You are reading a MIX Online Opinion. In which we speak our minds. Karsten Januszewski Meet Karsten Arrow

Lab Notes

10Comment Retweet

Excel, PowerPivot and Data Mining Twitter

Nov 17, 2010 By Karsten Januszewski

Out of the box, The Archivist (our Twitter archival and analysis service) provides six visualizations of sliced Twitter data. However, there are some visualizations that The Archivist doesn’t provide.

For example, consider an archive on the term soundcloud with 388,000+ tweets. The Archivist will show you the top 25 users who tweeted about soundcloud. I can learn from The Archivist that the user who tweeted the most about soundcloud was top100djsgirls. But what if I wanted to look at just the tweets from top100djsgirls? The Archivist can’t do that.

Similarly, The Archivist provides a tweet by volume chart. I can see the peak day over the last 4 months for the term soundcloud was in mid-August of 2010. What if I’d like to look at just the tweets from the high volume day?

Or, what if I’d like to see a pie chart that shows distribution based on the language of a tweet?  How’s about looking at the distribution of tweets over time filtered on a given user?

Pulling an archive into Excel and using PowerPivot to slice and dice the data makes it possible to answer these kinds of questions (and more). PowerPivot is designed for working with large datasets (100,000+) inside Excel, so it’s perfect for mining large tweet archives.

In the screencast below, I’ll walk you through exactly how to do this:

width=”512″ height=”350″>

Oomph artwork
You need Silverlight to view this video. It’s fast,it’s free and it’s awesome. Click here to get it.

Follow the Conversation

10 comments so far. You should leave one, too.

curious said on Nov 23, 2010

I can''t view your screencast.

Karsten Januszewski Karsten Januszewski said on Nov 23, 2010

hmm, there''s something goofy with the screencast. It seems if you hit refresh it will appear. Not sure what''s going on; will investigate. In the meantime, hit refresh should get you to the screencast.

Randy Picker Randy Picker said on Dec 10, 2010

This looks extremely useful, but it looks to me as if you have turned off the ability to export tweets to Excel. Is that right?

Randy Picker Randy Picker said on Dec 12, 2010

I am not quite sure how I missed the desktop version of the software, but I now see that, which does contain an export to Excel button.

But I can''t verify that that is working (save as well). It certainly doesn''t present a window to allow me to name the file and that is true of save as well.
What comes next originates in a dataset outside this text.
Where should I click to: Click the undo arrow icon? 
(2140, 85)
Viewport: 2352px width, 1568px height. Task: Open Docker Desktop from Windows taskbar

Where should these files be located?

The window also references "remaining Twitter hits." How does that limit operate?

Thanks.

Bob Boynton said on Sep 14, 2011

Karsten:

Is this still available? The video seems to be gone, and I do not see any way to get it. I hope it is available as I would very much like to use it.

admin said on Sep 15, 2011

Hmm, somethings screwed up with the embedded video. Here's a link to the wmv: http://ecn.channel9.msdn.com/o9/ch9/e6aa/129e4c5c-fc9c-4b37-8cc7-9e2f0184e6aa/archivistdatamining_2MB_ch9.wmv

Jennifer said on Sep 22, 2011

What does "remaining Twitter hits" mean?

Karsten Januszewski said on Jan 3, 2012

@Jennifer - that refers to Twitters rate limiting and how you can be throttled by Twitter if the subnet you are on is hammering them too hard.

Coach Factory said on May 16, 2012

Cheers for this content, guys, continue to keep up the good work.

Marni Shoes said on May 28, 2012

I wants to thank you with the endeavors you have produced in publishing this article. I am trusting the same greatest work from you within the future as well. In fact your fanciful writing abilities has inspired me to start my own weblog now. Truly the blogging is spreading its wings rapidly. Your generate up is a fine example of it.Thanks yet again for discussing this cost-free on the web!